Portland Cops Knew The Fascists Had A Weapons Cache. They Kept Silent And Attacked Protesters.

Patriot Prayer had a stash of guns on a roof before a violent Oregon rally in August. Police didn't tell anyone.
Associated Press

On Aug. 4, the Portland Police Bureau in Oregon protected two proto-fascist gangs as they marched around town, some in full body armor, in a planned disturbance disguised as a free speech rally.

Members of Patriot Prayer and its violent, punch-happy bodyguards, the Proud Boys, laughed and cheered behind barricades as cops fired dangerous rubber bullets and other nonlethal weapons at their opposition: a mix of local anti-racist and anti-fascist demonstrators. Cops nearly killed one of those these counterprotesters when an impact grenade penetrated a man’s helmet and embedded itself into his skull.

Police claimed anti-fascists had hurled projectiles at riot cops — something two HuffPost reporters on the scene never witnessed. Days later — after outrage over the department’s response to the rally — Portland Police Chief Danielle Outlaw said on a conservative radio show that protesters were acting like children and were only “mad because I kicked your butt.”

What Outlaw didn’t say at the time was that the people she and her department defended had even more weapons than police had revealed to the public. Mayor Ted Wheeler told reporters Monday that police found a group of Patriot Prayer members on Aug. 4 with guns on a rooftop before the demonstrations that day — and didn’t say a word.

Instead, police acted as their personal guard and kept silent about the guns for two months, when Wheeler found out about them.

During a press conference, he recalled the rally on Aug. 4, revealing that “the Portland Police Bureau discovered individuals who positioned themselves on a rooftop parking structure in downtown Portland with a cache of firearms,” according to The Oregonian. Police released a statement Tuesday “clarifying” that the cache consisted of three rifles in their cases. “After further review it has been determined that no firearms were seized or taken as safe keeping from the individuals,” the statement said.

Assistant Chief Ryan Lee said that the unidentified Patriot Prayer members were legally carrying the weapons and that officers didn’t make any arrests.

Asked why the public wasn’t made aware of the gun cache, Outlaw reportedly said, “Hindsight is always perfect.” At the time, Portland police released photos and information about weapons seized during the rally but didn’t mention the guns:

Joey Gibson, the leader of Patriot Prayer, who has had Proud Boys among his bodyguards at various rallies he has held in the Pacific Northwest, told The Oregonian that Monday was the first he had heard of the weapons stash.

Portland is a city with a white terrorism crisis. It has long been a battleground for “alt-right” factions and counterprotesters, a haven for violent neo-Nazis and white supremacists, and a difficult city for people of color and non-Christians. There have been numerous violent rallies over the past few years in which out-of-town fascists descend on the city to fight local protesters ― and though the city is scrambling to fix the problem, community leaders say it has had multiple opportunities.

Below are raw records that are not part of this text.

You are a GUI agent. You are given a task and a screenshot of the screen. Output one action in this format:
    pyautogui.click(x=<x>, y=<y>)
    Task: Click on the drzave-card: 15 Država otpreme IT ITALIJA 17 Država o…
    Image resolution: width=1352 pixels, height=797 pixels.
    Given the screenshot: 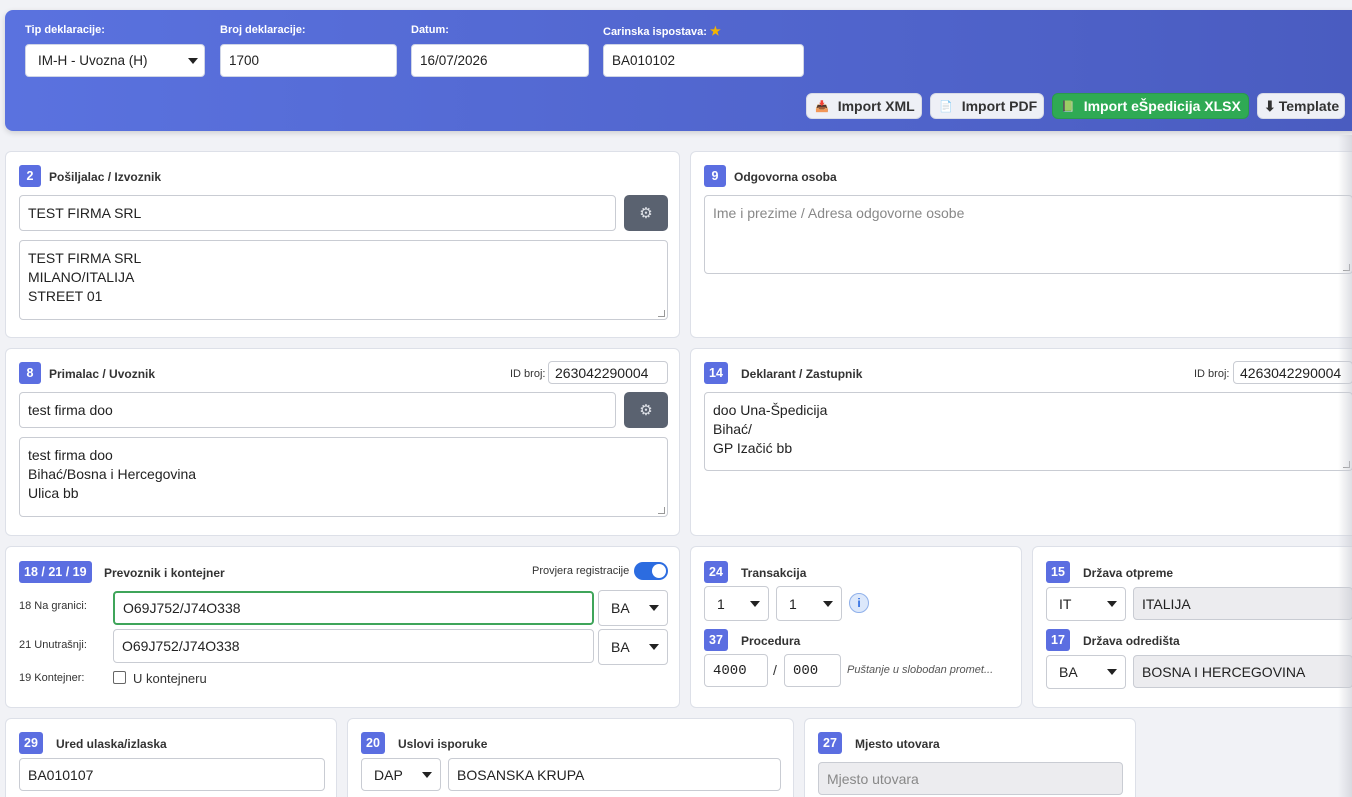 What is the action you would take?
    pyautogui.click(x=1192, y=627)
    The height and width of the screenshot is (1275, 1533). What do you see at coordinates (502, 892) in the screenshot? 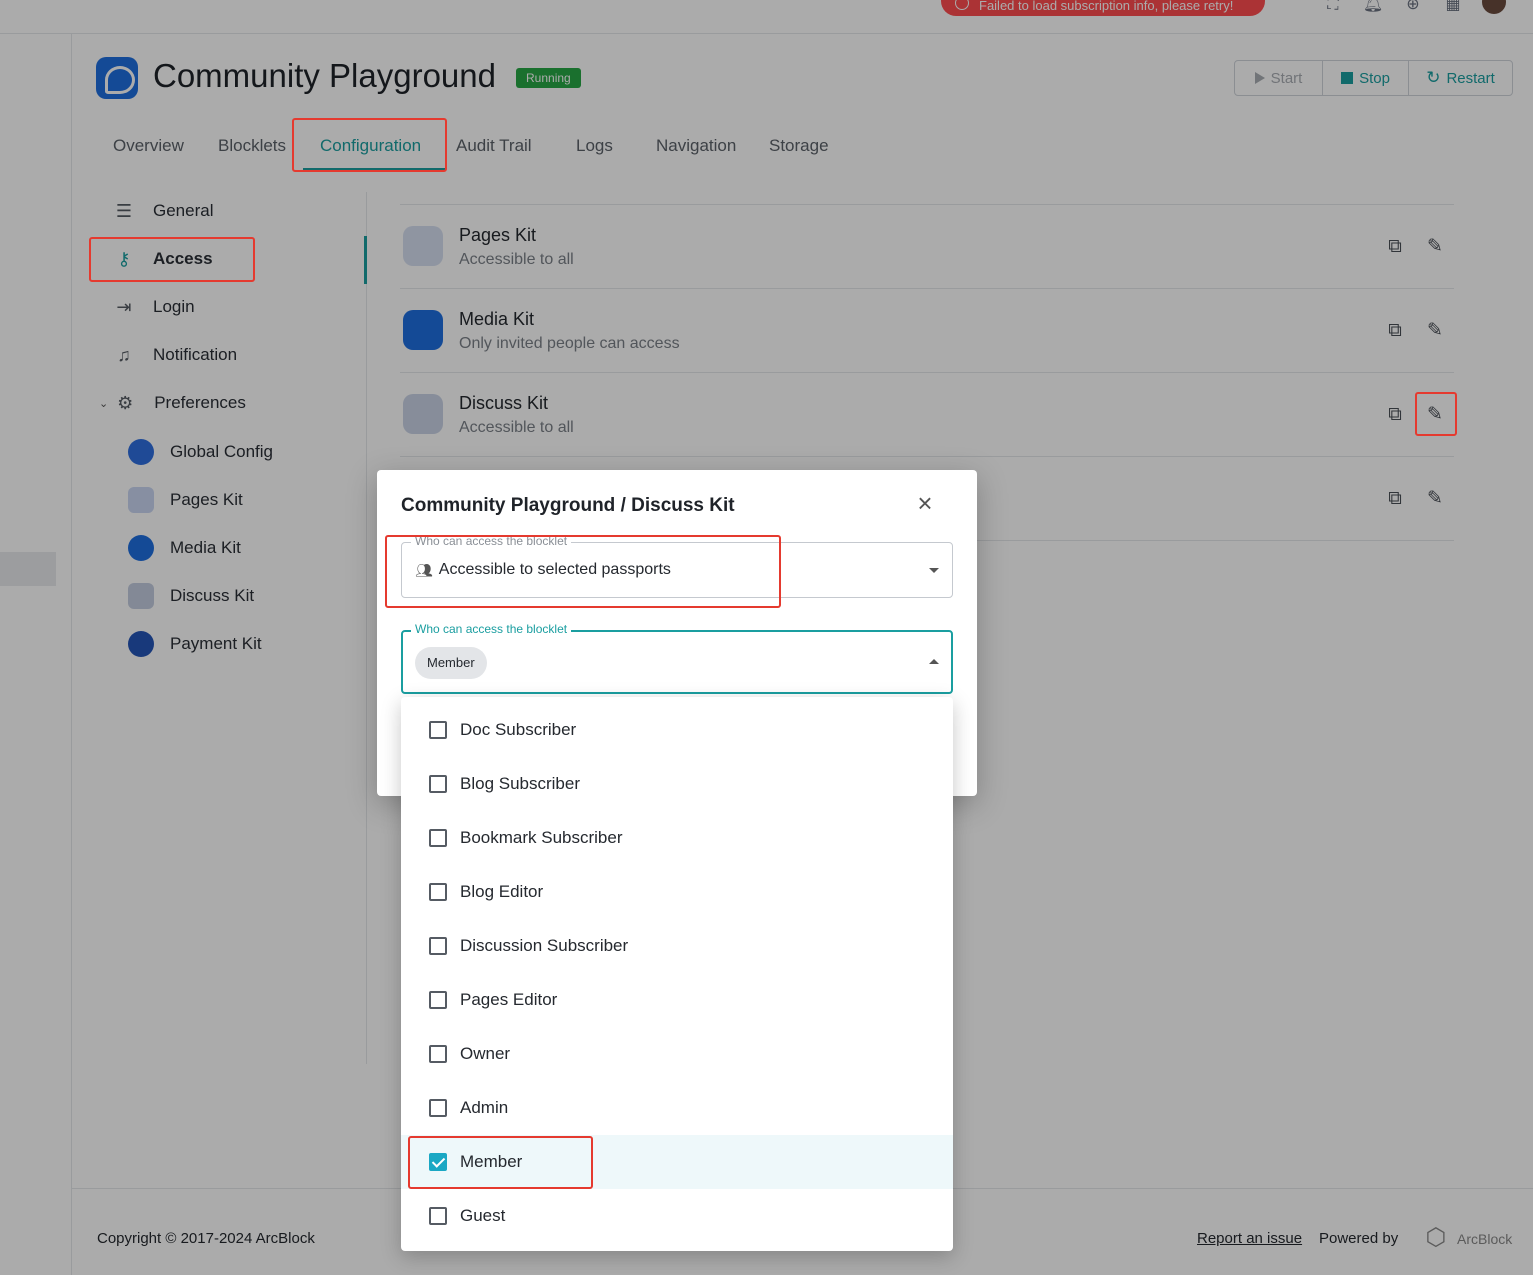
I see `option-label: Blog Editor` at bounding box center [502, 892].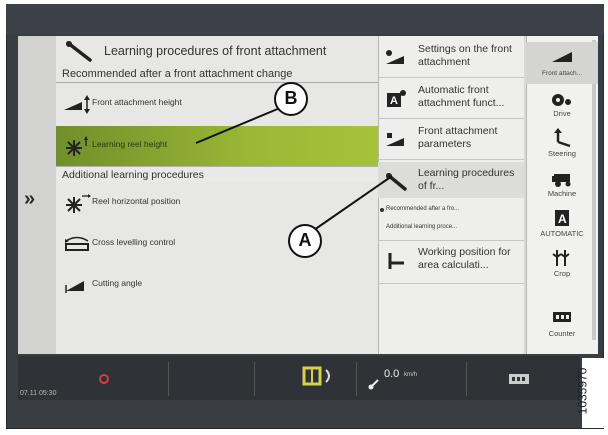 The image size is (608, 435). I want to click on list-item-reel-horizontal-position: Reel horizontal position, so click(217, 203).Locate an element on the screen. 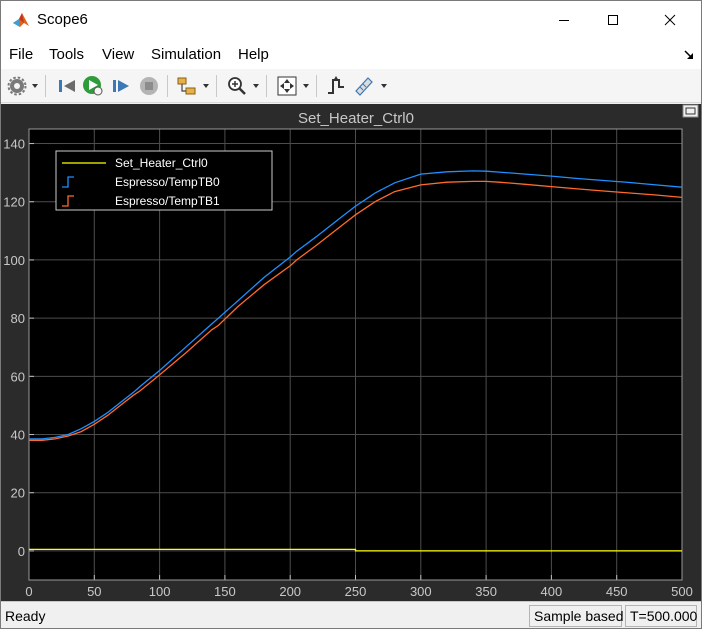  highlight-block-icon is located at coordinates (186, 86).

“It’s just disappointing that Portland leadership doesn’t recognize that it itself is under attack,” said Eric Ward, a longtime civil rights strategist and the executive director of Western States Center in Portland.

“This is a political group that associates with the ‘alt-right’ that comes into Portland with the specific intent to both intimidate and to spark violence,” he said. “This isn’t a fight between two factions. This is an assault on our values as a community, on what we want to be as a city. And we’re losing.”

Violent protests involving Patriot Prayer and the Proud Boys erupted on the East and West coasts this weekend, sparking a nationwide conversation about what to do with a pro-Trump gang that has gone relatively unchecked by local governments for years.

Wheeler’s newest plan, announced Monday, involves regulating all protests in town, which drew criticism from the American Civil Liberties Union. According to Willamette Week:

Wheeler said at a press conference this afternoon that the emergency ordinance, if approved by City Council, would allow police to restrict protests to certain areas and time frames. His goal is to prevent the bloody brawls that have erupted each time the Vancouver, Wash.-based group Patriot Prayer comes to town.

He reportedly learned of the weapons cache while reviewing that ordinance.

Portland police didn’t respond to calls for comment for this article.

CORRECTION: A previous version of this story stated incorrectly identified the mayor of Portland as Tod Wheeler. His name is Ted Wheeler.